1.265 Less favourable treatment of REITs managed by Australian collective investment funds could have a significant impact on their ability to compete. In this regard, direct investments in REITs are a close substitute for indirect investments in REITs managed by Australian funds.

1.266 The proposed exemption from the CFC measures is more tightly targeted than the proposed FIF exemption because there is a greater risk of tax deferral where a taxpayer exercises significant control over an entity. The risk to revenue is not likely to be greatly increased by a tightly targeted exemption from the CFC measures because the US tax rules are sufficiently robust to prevent tax deferral opportunities from arising for investments that qualify for the exemption.

Implementation option

1.267 It is necessary to amend the ITAA 1936 to provide an exemption from the CFC measures.

1.268 There are considered to be no alternatives to the structure of the exemption outlined below that would provide interests in REITs with an exemption from the CFC measures without giving rise to significant tax deferral opportunities and increasing the risk to the revenue.

Structure of the new exemption

1.269 The exemption is being limited to interests in REITs that derive income or hold investments principally in the US where a taxpayer can demonstrate that the investment was made for the sole purpose of investing within the US.

1.270 The exemption would normally not be available if the REIT directly or indirectly has an interest in amounts derived from sources outside the US. The exemption will, however, be available where the REIT has only an incidental interest in assets that produce amounts from sources outside the US. This incidental interest must not exceed five percent of the total value of the assets of the REIT, whether these assets are held directly, or indirectly through one or more other entities. Unlike the exemption from the FIF measures, it will be necessary to look through interests held in US companies, RICs and REITs for the purposes of determining interests held in assets that produce amounts from sources outside the US.
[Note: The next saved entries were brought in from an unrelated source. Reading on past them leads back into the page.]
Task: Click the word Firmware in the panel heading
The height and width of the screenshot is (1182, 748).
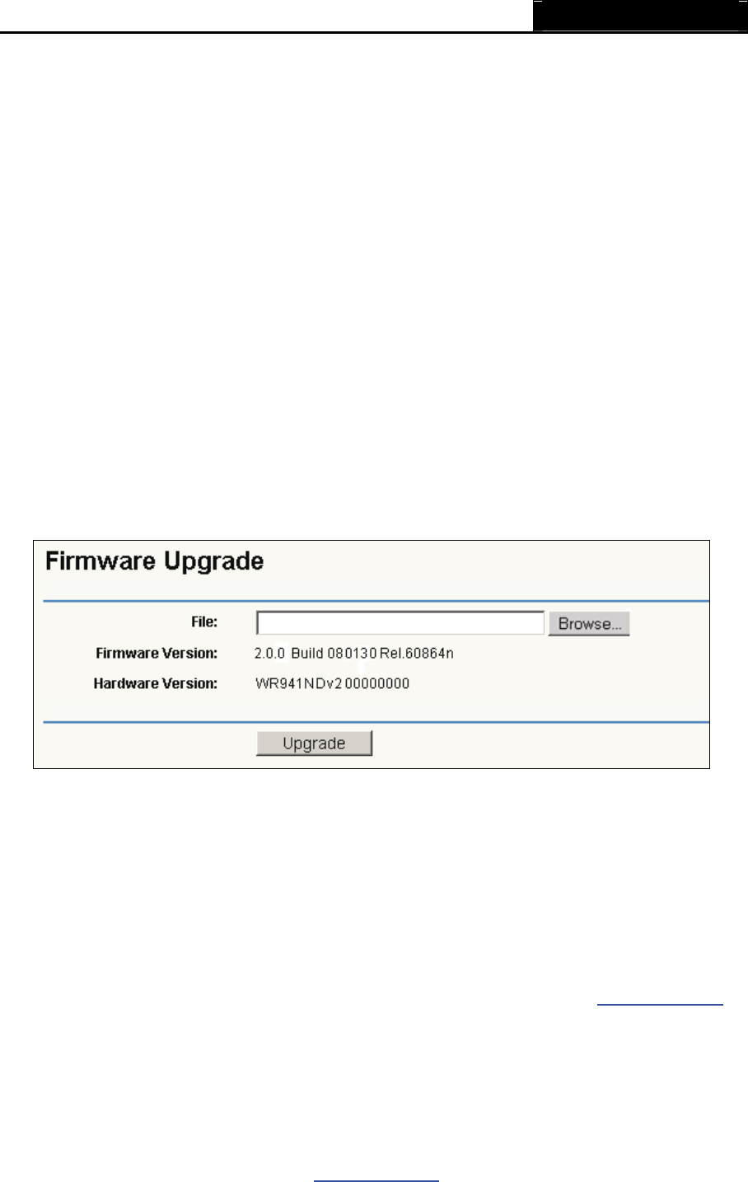Action: click(101, 561)
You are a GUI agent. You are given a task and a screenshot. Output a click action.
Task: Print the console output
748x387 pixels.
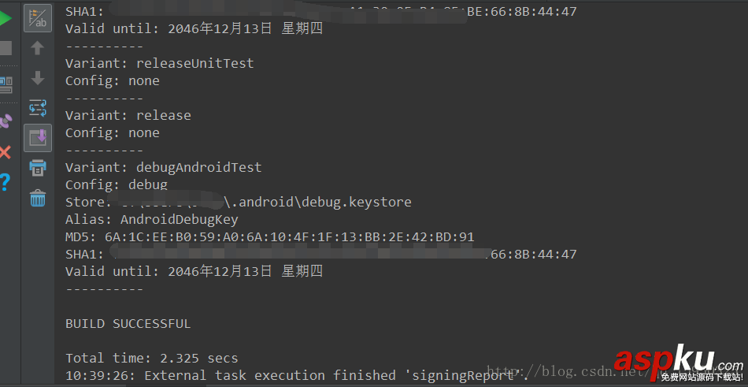pos(38,167)
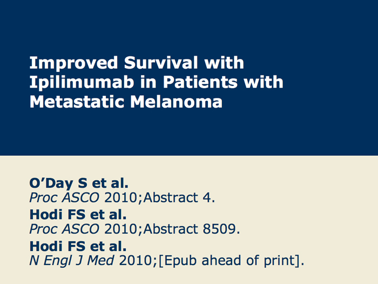Click the word 'Survival' in the heading
The image size is (378, 284).
(161, 63)
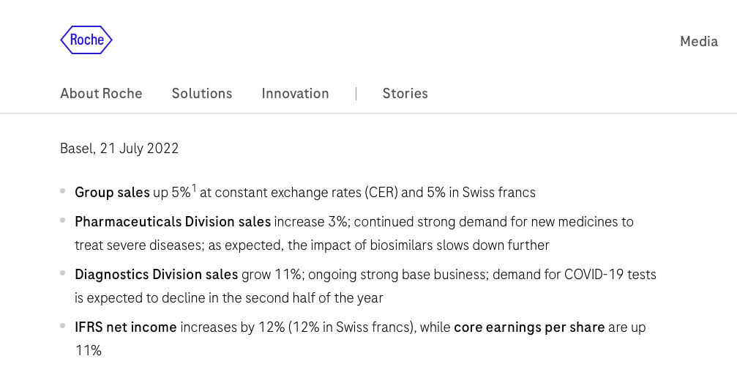Image resolution: width=737 pixels, height=367 pixels.
Task: Click the bullet dot beside Diagnostics Division
Action: [62, 273]
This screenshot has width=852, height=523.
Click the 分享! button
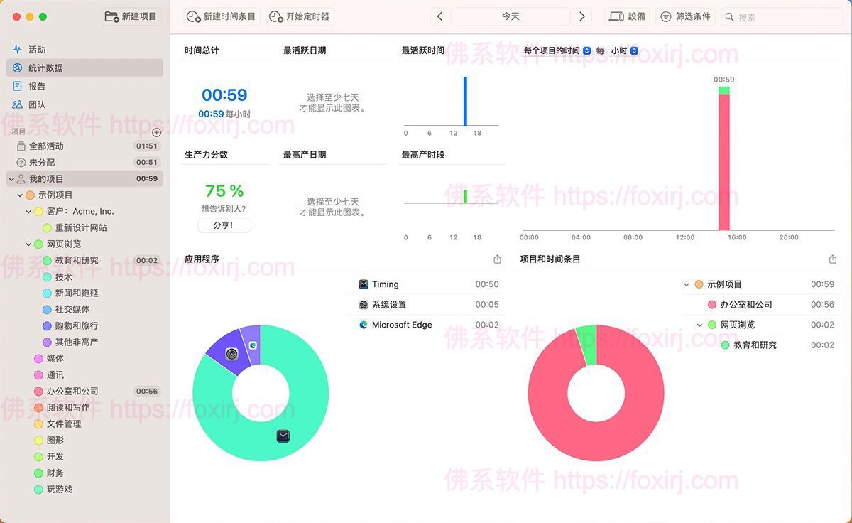pos(224,225)
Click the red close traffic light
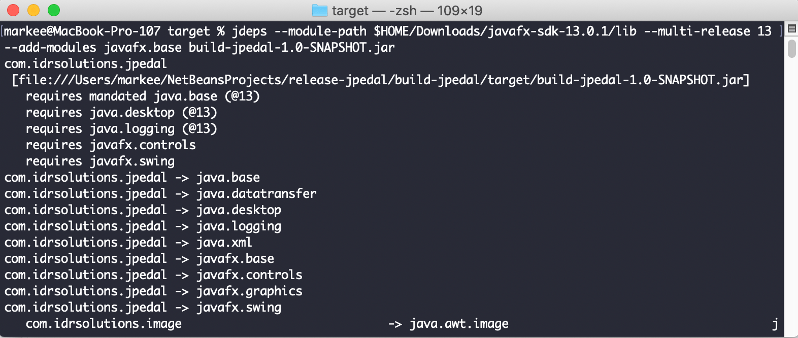 (13, 10)
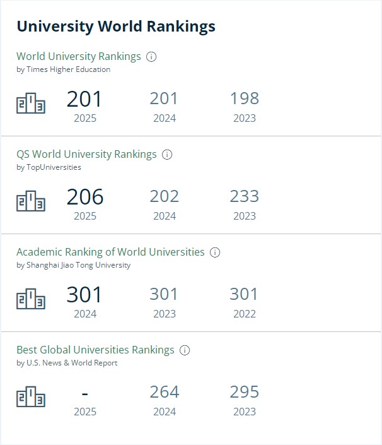Click podium icon in U.S. News row
Viewport: 382px width, 445px height.
tap(31, 396)
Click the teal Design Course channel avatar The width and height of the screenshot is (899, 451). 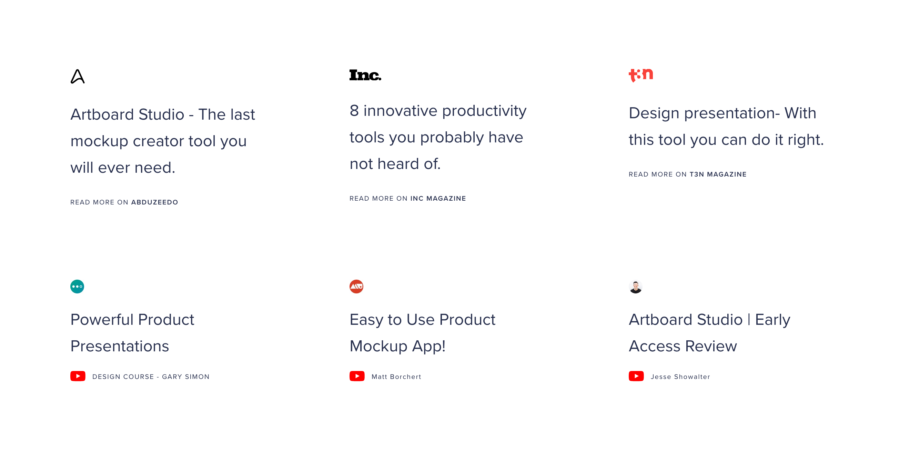tap(77, 287)
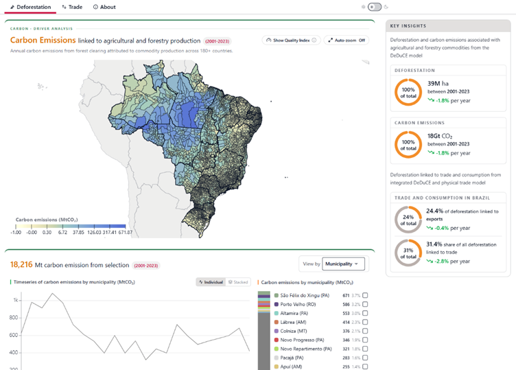Click the moon icon for dark mode
The image size is (516, 370).
(386, 7)
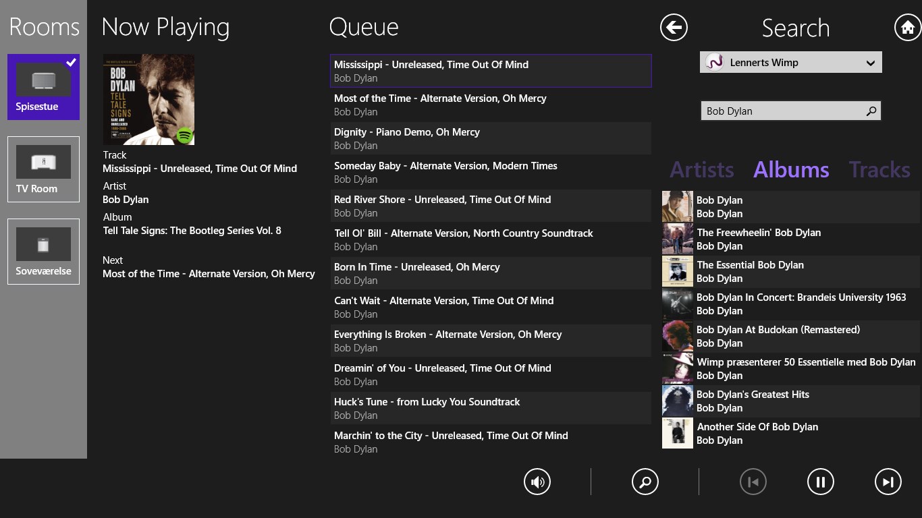922x518 pixels.
Task: Select Dignity - Piano Demo in the queue
Action: pyautogui.click(x=490, y=138)
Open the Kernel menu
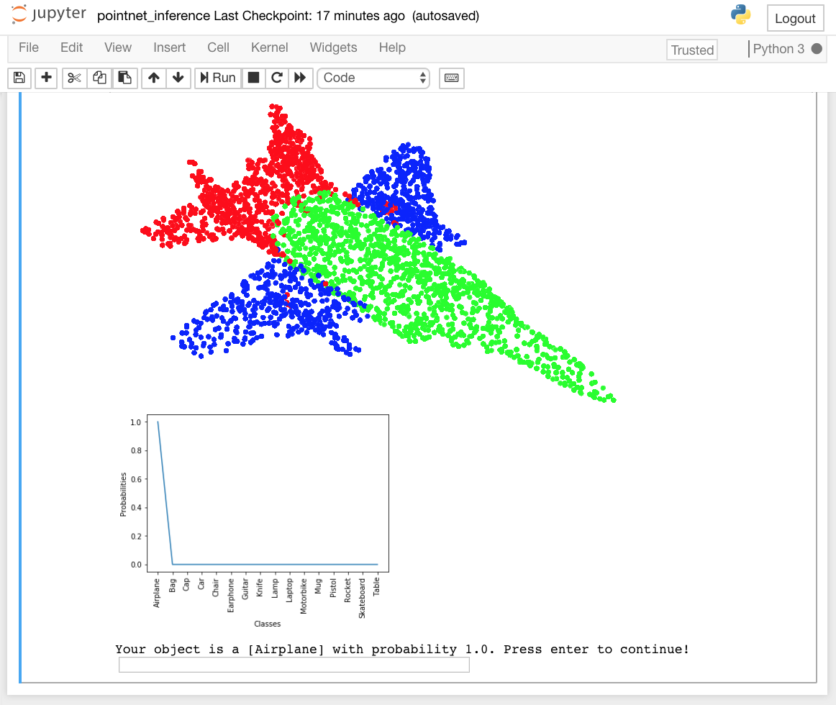The image size is (836, 705). pos(270,47)
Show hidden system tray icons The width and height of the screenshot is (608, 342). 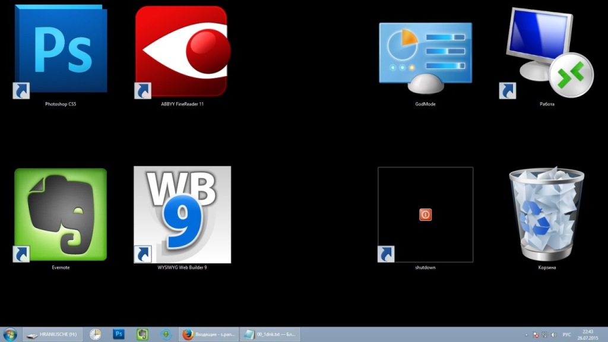(x=527, y=334)
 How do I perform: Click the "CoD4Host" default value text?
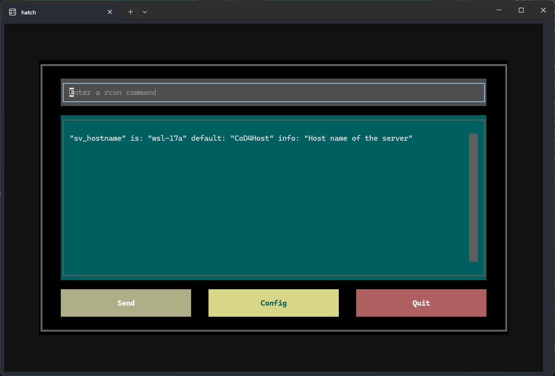pyautogui.click(x=252, y=138)
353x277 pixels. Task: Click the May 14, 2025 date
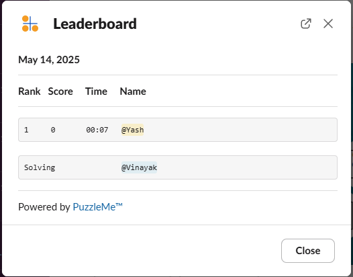point(49,60)
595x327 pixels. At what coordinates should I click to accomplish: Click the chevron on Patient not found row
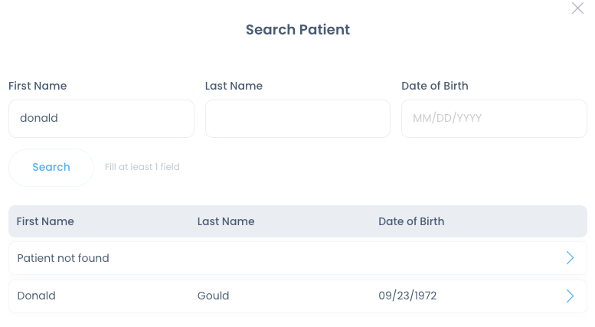point(570,258)
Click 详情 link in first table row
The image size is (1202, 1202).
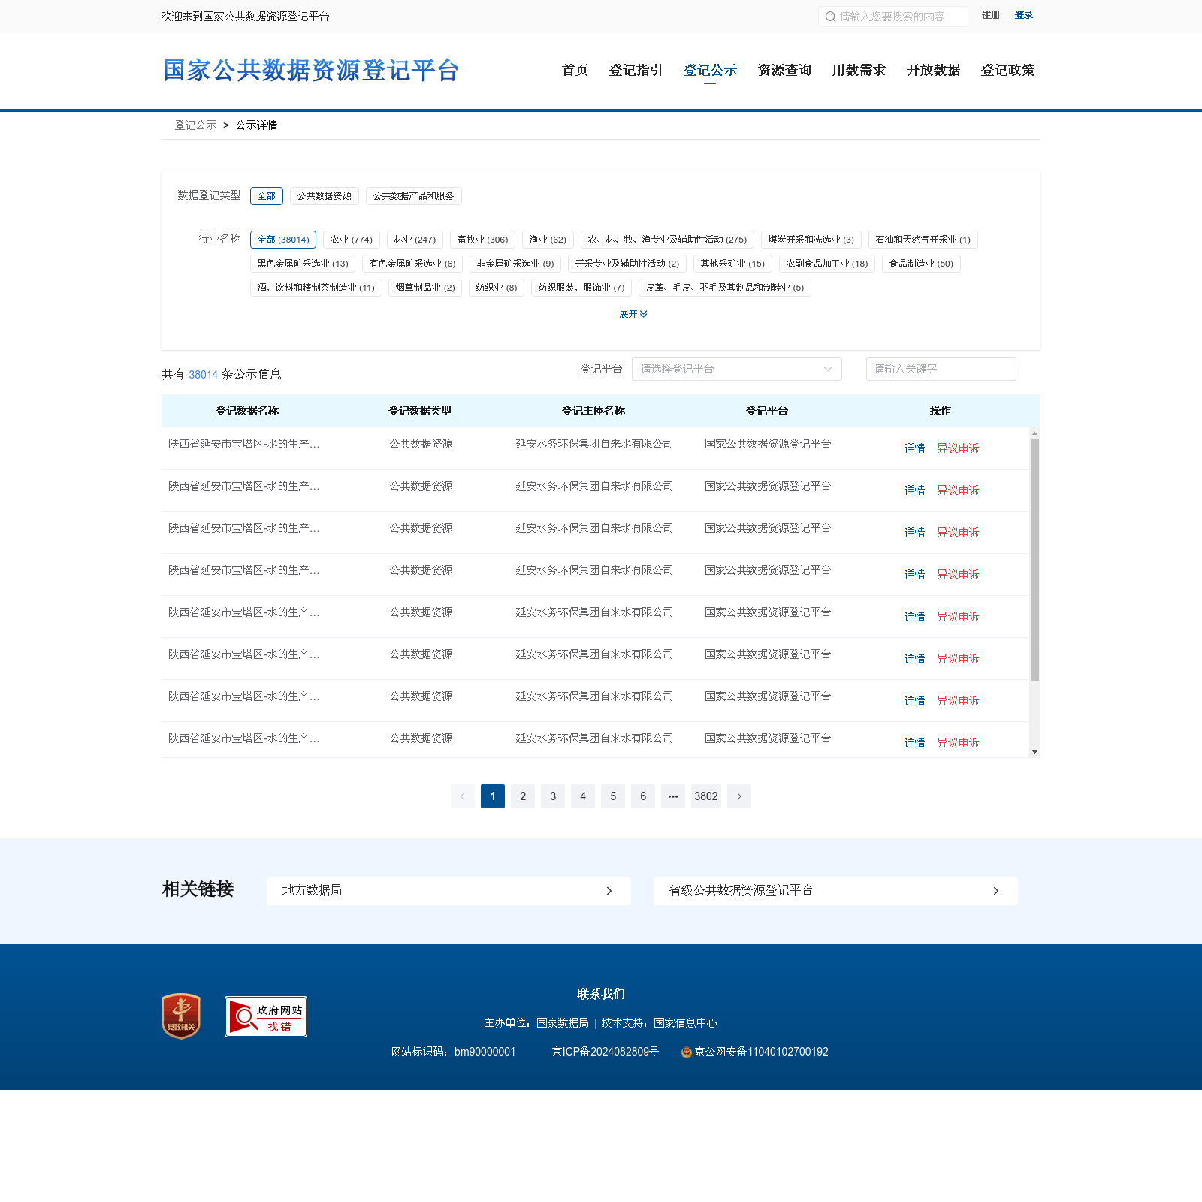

Impacts (costs and benefits)

Impact group identification

1.271 The exemption will affect Australian collective investment funds that manage REITs and investors in those funds.

Costs and benefits

1.272 The exemption will allow Australian collective investment funds to compete on an equal footing with REITs. Resident investors may also be advantaged by having the option of investing indirectly in a REIT managed through an Australian fund.

1.273 The exemption is likely to result in an initial and recurrent reduction in compliance costs because the CFC measures will not apply to investments that qualify for the exemption.

1.274 The effect of the exemption on administrative costs is uncertain but is expected to be minor.

Taxation revenue

1.275 The cost to the revenue of providing an exemption from accruals taxation under the CFC measures is expected to be minor because the US tax rules are substantially comparable to Australia's and therefore prevent most tax deferral opportunities from arising.

Consultation

1.276 An Australian collective investment fund was consulted on the proposed exemption from the CFC measures. The fund made representations for an exemption following the introduction of amendments giving effect to the exemption from the FIF measures in Taxation Laws Amendment Bill (No. 5) 1998. This Bill lapsed when Parliament was prorogued for the election.

Conclusion

1.277 The implementation option is considered the only effective means of achieving the policy objective of ensuring that Australian collective investment funds remain competitive with US funds in attracting and managing Australian investment in REITs without giving rise to significant tax deferral opportunities. The option is expected to lead to an overall reduction in compliance costs for Australian collective funds that manage REITs.